Inside Java Virtual Threads: Architecture, Scheduling, and Performance

Virtual threads (Project Loom) represent a fundamental shift in how Java handles concurrent workloads. Rather than a simple API change, they introduce a new execution model built on continuations and cooperative scheduling. This article explores the internals: what virtual threads are, how they interact with the JVM scheduler, their performance implications, and where they fit alongside reactive and async patterns.

1. Platform Threads vs. Virtual Threads

Platform Threads (1:1 Model)

Traditionally, Java threads map directly to OS threads (1:1 model). Each java.lang.Thread:

Allocates 1–2 MB of stack memory (OS-dependent)
Has its own kernel context and registers
Carries full scheduling responsibility to the OS kernel
Limits practical concurrency to thousands (before memory/scheduler exhaustion)

For I/O-bound workloads (network requests, database queries), most platform threads spend time blocked, wasting OS resources.

Virtual Threads (Many-to-One Model)

Virtual threads are lightweight, user-space threads managed by the JVM. Key properties:

Minimal memory footprint (~200 bytes vs. 1+ MB)
Scheduled on a limited pool of carrier threads (OS threads)
Automatically suspended when blocking on I/O or other I/O operations
Can scale to millions of concurrent instances on modest hardware

Virtual threads don’t replace platform threads; they’re a higher-level abstraction sitting on top of them.

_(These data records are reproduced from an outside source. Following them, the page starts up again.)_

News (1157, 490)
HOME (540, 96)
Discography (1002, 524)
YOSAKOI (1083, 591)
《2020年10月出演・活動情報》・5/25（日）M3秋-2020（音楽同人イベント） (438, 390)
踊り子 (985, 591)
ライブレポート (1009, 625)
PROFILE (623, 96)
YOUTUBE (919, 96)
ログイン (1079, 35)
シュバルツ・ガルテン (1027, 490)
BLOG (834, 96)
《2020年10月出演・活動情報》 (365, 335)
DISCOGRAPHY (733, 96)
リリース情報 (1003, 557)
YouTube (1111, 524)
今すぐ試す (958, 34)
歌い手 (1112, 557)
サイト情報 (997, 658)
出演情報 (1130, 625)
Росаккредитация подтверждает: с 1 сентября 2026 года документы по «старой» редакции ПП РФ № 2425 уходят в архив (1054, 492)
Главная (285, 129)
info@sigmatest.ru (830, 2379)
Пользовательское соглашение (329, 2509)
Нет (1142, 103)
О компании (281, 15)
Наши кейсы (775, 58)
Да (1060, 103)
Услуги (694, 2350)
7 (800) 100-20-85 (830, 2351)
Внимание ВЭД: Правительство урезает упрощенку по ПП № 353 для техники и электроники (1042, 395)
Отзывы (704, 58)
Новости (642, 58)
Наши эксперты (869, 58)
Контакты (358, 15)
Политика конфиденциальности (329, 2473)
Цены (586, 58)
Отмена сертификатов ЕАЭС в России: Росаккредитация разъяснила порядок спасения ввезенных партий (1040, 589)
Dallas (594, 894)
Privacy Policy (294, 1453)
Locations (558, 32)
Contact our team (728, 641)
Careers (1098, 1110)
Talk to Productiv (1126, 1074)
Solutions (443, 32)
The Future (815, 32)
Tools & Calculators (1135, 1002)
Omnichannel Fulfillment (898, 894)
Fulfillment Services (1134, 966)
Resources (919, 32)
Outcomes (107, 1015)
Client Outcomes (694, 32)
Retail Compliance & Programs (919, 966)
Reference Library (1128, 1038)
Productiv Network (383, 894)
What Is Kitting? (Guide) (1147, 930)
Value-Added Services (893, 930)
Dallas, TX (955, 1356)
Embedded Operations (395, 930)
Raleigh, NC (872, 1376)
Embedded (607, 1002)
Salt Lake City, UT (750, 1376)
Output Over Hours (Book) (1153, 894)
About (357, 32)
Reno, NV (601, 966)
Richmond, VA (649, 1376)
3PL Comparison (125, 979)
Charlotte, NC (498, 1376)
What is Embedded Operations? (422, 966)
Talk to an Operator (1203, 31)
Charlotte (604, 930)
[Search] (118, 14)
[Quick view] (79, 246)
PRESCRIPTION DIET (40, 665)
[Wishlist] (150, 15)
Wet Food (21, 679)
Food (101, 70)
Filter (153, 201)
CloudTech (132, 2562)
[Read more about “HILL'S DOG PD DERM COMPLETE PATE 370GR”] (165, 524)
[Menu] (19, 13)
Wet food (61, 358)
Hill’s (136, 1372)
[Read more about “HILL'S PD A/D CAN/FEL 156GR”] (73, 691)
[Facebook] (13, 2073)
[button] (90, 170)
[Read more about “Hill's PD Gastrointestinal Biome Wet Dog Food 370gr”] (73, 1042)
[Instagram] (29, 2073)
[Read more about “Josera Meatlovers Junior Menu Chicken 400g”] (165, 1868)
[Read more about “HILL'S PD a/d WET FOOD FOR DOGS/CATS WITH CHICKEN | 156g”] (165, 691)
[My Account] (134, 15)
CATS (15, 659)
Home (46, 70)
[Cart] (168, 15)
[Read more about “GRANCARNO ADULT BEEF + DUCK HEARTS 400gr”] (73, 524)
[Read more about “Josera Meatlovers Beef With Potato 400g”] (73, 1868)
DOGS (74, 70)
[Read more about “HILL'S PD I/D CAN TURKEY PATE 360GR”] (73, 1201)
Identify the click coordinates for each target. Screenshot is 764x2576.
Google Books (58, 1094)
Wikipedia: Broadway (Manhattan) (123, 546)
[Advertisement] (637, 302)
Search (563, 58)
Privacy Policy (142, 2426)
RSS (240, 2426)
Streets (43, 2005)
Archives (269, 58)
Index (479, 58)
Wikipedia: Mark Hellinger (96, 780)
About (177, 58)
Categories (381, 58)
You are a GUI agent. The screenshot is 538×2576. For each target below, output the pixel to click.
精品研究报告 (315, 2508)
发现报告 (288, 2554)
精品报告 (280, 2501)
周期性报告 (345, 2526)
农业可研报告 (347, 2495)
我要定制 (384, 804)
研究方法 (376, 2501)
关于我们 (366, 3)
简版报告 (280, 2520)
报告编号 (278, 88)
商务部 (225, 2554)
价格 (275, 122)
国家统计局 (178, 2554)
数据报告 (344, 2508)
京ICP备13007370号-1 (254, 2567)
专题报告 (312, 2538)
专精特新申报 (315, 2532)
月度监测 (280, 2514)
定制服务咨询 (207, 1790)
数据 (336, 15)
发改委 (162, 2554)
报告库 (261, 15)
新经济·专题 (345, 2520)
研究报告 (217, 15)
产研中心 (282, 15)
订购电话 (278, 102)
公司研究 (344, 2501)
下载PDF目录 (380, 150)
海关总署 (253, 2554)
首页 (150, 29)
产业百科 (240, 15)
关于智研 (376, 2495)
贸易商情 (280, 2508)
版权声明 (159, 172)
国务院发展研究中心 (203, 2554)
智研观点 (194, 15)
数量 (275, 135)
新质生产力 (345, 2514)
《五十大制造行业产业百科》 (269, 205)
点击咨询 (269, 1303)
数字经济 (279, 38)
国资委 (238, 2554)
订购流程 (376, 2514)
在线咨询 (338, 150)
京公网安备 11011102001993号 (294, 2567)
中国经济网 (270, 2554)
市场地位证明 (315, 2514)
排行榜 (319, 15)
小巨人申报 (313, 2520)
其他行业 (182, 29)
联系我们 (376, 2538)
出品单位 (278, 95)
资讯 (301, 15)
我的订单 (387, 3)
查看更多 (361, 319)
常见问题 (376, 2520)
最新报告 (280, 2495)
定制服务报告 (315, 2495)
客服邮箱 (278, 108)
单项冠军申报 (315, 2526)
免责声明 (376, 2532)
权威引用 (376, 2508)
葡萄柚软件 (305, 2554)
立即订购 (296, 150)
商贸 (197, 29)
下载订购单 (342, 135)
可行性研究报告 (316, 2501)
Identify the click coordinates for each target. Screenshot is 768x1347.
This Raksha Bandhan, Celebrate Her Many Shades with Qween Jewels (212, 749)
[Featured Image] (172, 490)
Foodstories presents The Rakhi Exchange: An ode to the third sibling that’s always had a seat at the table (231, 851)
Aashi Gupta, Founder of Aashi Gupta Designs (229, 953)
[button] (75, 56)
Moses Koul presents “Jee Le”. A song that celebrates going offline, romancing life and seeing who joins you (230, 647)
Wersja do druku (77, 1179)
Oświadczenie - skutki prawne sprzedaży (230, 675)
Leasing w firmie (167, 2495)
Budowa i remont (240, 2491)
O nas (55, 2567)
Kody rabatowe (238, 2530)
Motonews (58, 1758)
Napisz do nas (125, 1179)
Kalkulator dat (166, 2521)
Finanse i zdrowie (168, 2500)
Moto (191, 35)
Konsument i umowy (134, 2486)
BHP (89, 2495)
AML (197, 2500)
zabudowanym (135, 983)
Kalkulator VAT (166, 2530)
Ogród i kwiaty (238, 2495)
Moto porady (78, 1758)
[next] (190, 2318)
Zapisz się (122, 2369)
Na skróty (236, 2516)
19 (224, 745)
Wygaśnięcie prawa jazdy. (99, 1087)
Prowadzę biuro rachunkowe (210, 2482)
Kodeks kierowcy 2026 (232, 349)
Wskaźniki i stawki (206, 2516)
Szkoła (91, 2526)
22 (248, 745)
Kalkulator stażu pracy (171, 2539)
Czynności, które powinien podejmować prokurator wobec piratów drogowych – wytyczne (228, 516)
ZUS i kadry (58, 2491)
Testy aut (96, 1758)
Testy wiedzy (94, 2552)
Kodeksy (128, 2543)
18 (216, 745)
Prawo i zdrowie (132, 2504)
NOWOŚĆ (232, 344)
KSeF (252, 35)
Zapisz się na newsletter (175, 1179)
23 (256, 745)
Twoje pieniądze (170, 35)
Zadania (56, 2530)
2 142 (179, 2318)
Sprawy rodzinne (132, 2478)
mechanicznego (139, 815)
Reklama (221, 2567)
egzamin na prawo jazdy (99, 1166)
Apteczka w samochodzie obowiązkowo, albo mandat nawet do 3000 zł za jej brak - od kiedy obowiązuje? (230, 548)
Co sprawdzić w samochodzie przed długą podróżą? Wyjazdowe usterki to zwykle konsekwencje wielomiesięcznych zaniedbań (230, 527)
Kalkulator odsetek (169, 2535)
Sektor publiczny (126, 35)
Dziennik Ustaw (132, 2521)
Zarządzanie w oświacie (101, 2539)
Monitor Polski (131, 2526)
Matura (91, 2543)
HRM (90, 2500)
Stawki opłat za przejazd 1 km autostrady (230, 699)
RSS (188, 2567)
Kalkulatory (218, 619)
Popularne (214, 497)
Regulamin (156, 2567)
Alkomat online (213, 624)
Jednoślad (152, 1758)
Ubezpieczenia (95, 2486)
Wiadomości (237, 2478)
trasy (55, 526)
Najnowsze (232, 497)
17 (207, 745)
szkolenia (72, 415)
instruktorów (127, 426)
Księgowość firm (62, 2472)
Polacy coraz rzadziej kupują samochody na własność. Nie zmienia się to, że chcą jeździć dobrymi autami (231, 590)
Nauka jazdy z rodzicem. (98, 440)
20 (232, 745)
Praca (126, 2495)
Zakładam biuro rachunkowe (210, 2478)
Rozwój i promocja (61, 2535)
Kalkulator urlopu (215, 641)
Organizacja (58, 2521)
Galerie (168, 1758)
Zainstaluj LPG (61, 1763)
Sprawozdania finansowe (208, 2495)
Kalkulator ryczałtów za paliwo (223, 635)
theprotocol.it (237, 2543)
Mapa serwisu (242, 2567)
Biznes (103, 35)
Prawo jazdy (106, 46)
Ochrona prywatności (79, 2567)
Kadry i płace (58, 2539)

2. Carrier Threads and the JVM Scheduler

Carrier Thread Architecture

A carrier thread is a platform thread that executes virtual thread code. The JVM maintains:

Default carrier pool: typically ForkJoinPool with a size of 2 × CPU cores
Virtual thread scheduler: decides which virtual thread runs on which carrier thread

Virtual Thread 1 ─┐
Virtual Thread 2 ─┤── Carrier Thread A
Virtual Thread 3 ─┘

Virtual Thread 4 ─┐
Virtual Thread 5 ─┤── Carrier Thread B
Virtual Thread 6 ─┘

Scheduling Model

The JVM scheduler:

Mounts a virtual thread onto a carrier thread (runs it)
Suspends it when it hits a blocking point (via continuations)
Unmounts it and schedules another virtual thread on that carrier
Later, resumes the virtual thread when the blocking operation completes

This is non-preemptive, cooperative scheduling: a virtual thread yields control voluntarily, not forced by the OS.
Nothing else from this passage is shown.